Excerpted text:
--------
INTRODUCTION
Strategy determines the long-term direction of the organisation and comprises a
decision-making process and a management role. It enhances organisation
effectiveness by providing satisfaction to the personnel of the organisation. Business
strategy is a plan that integrates an organization’s major goals, policies, and action
sequence into a cohesive whole. Strategies provide the framework for plans by
guiding operating decisions and often pre-deciding them. If strategies are developed
carefully and understood properly by managers, they provide more consistent
framework for operational planning. If this consistency exists and applied, there
would be deployment of organisational resources in those areas where they find better
use.
       The concept of strategy first has to perform the function of reconstructing the
variables involved, namely identifying those that appear to have some impact in a
particular space-time context. In other words, the concept of strategy includes the ex-
post synthesis of the complexity of firm-environment relationships (Anderson, 1982;
Venkatraman and Camillus, 1984; Camerer, 1985); its role involves the reconstruction
of meanings, an aspect that is increasingly attracting attention (Pennings, 1985), such
as design, luck, opportunism and judgement.
--------
Raw data:
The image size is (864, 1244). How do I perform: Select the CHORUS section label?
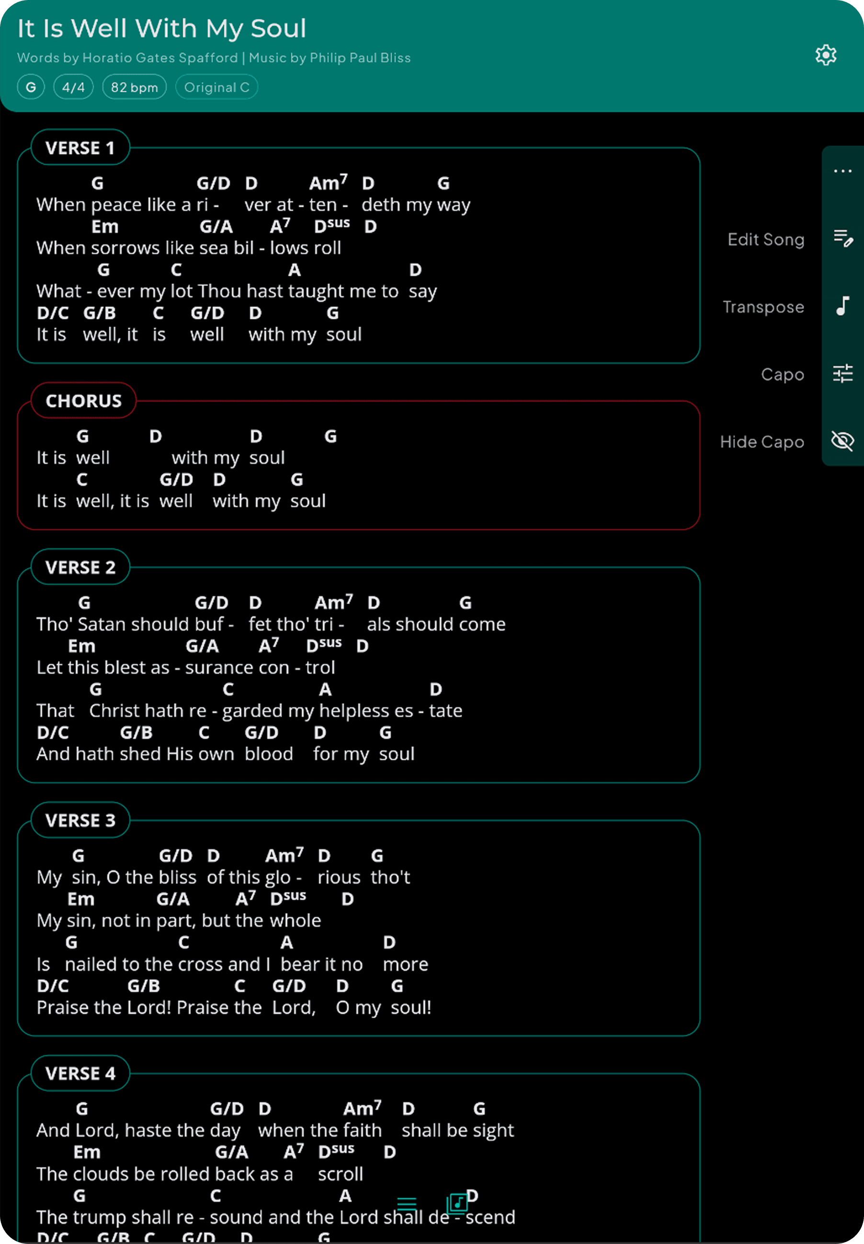point(83,401)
--------
Directive A: According to the strategy introduction, what does business strategy bring together into a cohesive whole?
Directive B: List every source cited by author and year in the strategy introduction.
Directive C: Does the strategy introduction support each statement? (i) Strategy determines the short-term direction of the organization. (ii) Strategies can settle operating decisions in advance. (iii) The reconstruction of meanings is drawing less attention than before.

Expected answer A: An organization's major goals, policies, and action sequence.

Expected answer B:
- Anderson, 1982
- Venkatraman and Camillus, 1984
- Camerer, 1985
- Pennings, 1985

Expected answer C:
(i) No: "Strategy determines the long-term direction of the organisation"
(ii) Yes: "guiding operating decisions and often pre-deciding them"
(iii) No: "an aspect that is increasingly attracting attention"